As Congress clearly understood when commissioning Trumbull’s canvases, the presentation of key events from the founding of the nation to all who visited the classically-inspired seat of American democracy would serve as powerful visual reminders of national values and principles. To present those images in the suitably grand setting where they would be displayed, some extraordinary creativity would need to be employed.

I recently had the privilege of spending time before Trumbull’s work, accompanied by a highly knowledgeable staff member of the office of the Architect of the Capitol, the agency that cares for the building and its contents. We discussed the history behind the Trumbull commission, and I learned that, prior to their installation in the Rotunda, the canvases had gone on tour to major cities of the then-much smaller United States.
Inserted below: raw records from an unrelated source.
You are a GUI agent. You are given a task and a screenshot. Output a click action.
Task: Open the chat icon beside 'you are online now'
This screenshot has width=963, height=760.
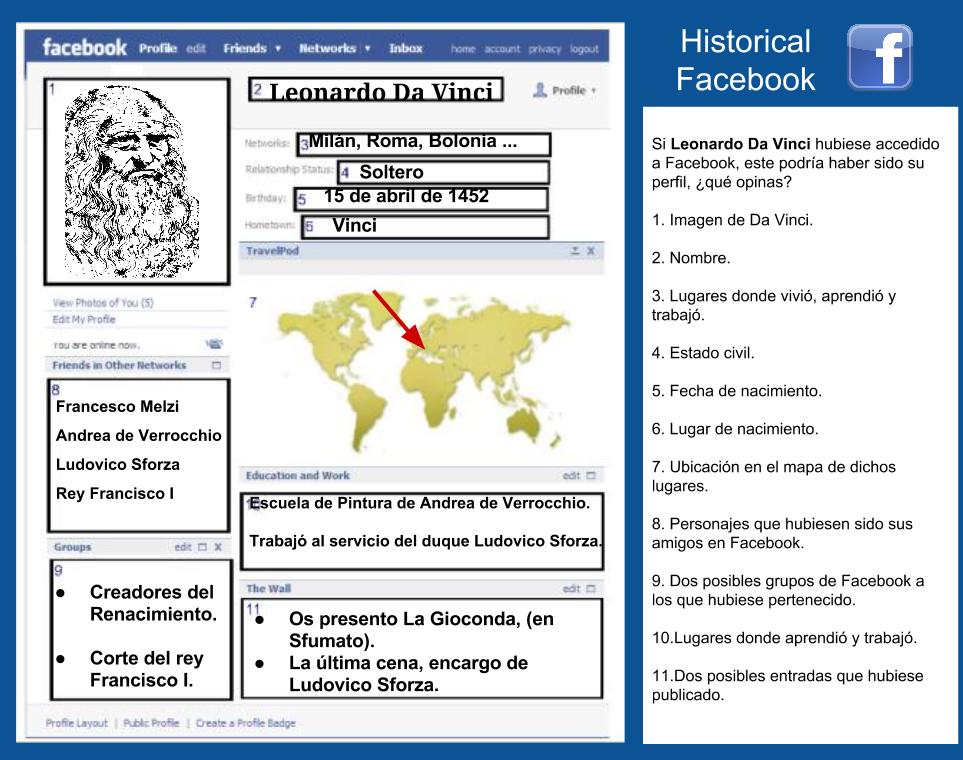[214, 342]
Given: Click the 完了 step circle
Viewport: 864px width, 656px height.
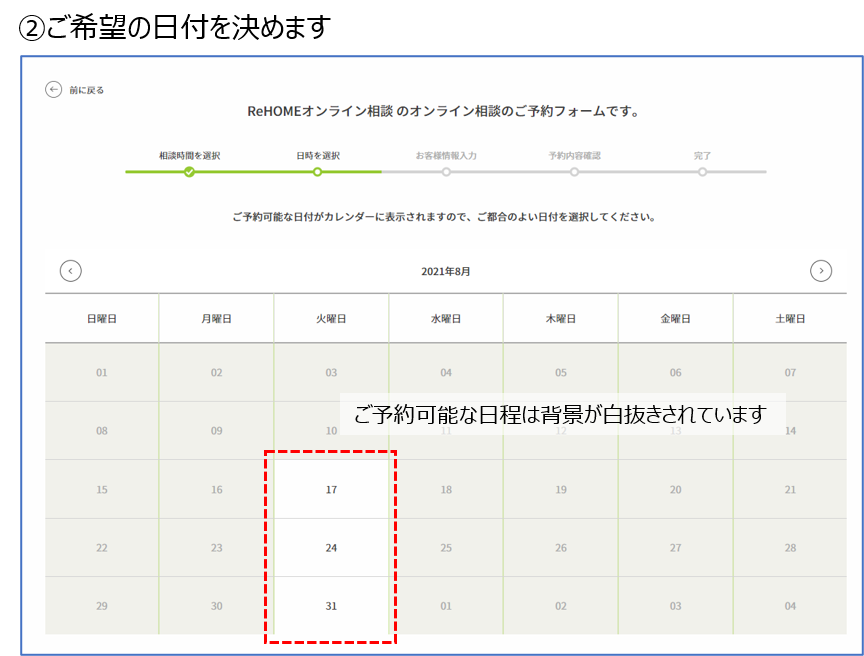Looking at the screenshot, I should (702, 172).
At a time before museums or art galleries, such tours brought art to members of the public who might otherwise never see these works in person.

As my guide pointed out, Trumbull’s image of Washington’s resignation of his commission is, at least in subject matter, perhaps the most radical of the canvases that line the Capitol Rotunda. Trumbull himself suggested, and then-President James Madison agreed, that the event was an important one that ought to be commemorated as an example for the nation. Washington’s contemporaries could not fathom what the general had done: it was the antithesis of the countless occasions on which victorious military leaders have set themselves up permanently as rulers. Trumbull’s painting has reminded generations of Americans that public service is a duty to be taken up for a time and then put down again, as in the example of the Roman statesman Cincinnatus, to whom Washington was frequently compared when he relinquished power in order to return to his plow.

When Trumbull depicts Washington handing back power to the people, he presents a dignified scene devoid of regal pageantry, as befits republican government. As Washington rises from his throne-like chair, he casts aside the great mantle in which he had been physically and metaphorically wrapped. There is no shouting or cheering, no grandiose procession of costumed bowing and scraping flunkies.

Nor is there any antisocial and uncivilized behavior in the hall where this event is taking place, a fact made all the more poignant when reflecting upon what took place in the very spot where Trumbull’s painting now hangs, three years ago. No doubt there were many at the end of the Revolutionary War who did not want Washington to stand down; the man himself, however inscrutable he may have seemed at times, proved master of his own personal ambitions for the greater good of those whom he served.

As the United States enters another presidential election cycle in 2024, the peaceable taking up and laying down of power remains a philosophical cornerstone of the American system of government. It is true that what was once viewed as an incredibly radical idea has been challenged or rejected by some in recent years. If not removed via the ballot box, term limits or dire personal circumstances, some modern American politicians attempt to remain in power for as long as possible, rather than serving for a self-limited, brief period of time. Trumbull and those who commissioned him would have considered this antithetical to the foundational principles of American democracy.

It is also why, for contemporary audiences, this depiction of a singular, very American moment in history manages to retain a significant power all its own.